(Dataset entries)
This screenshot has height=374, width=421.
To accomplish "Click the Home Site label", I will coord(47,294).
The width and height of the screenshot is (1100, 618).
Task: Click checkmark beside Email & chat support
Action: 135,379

§ **About this task**: All the data above should be restated in full, exactly.

§ **Output**:
This screenshot has height=374, width=421.
To accomplish "Click the Home Site label", I will coord(47,294).
The width and height of the screenshot is (1100, 618).
Task: Click checkmark beside Email & chat support
Action: 135,379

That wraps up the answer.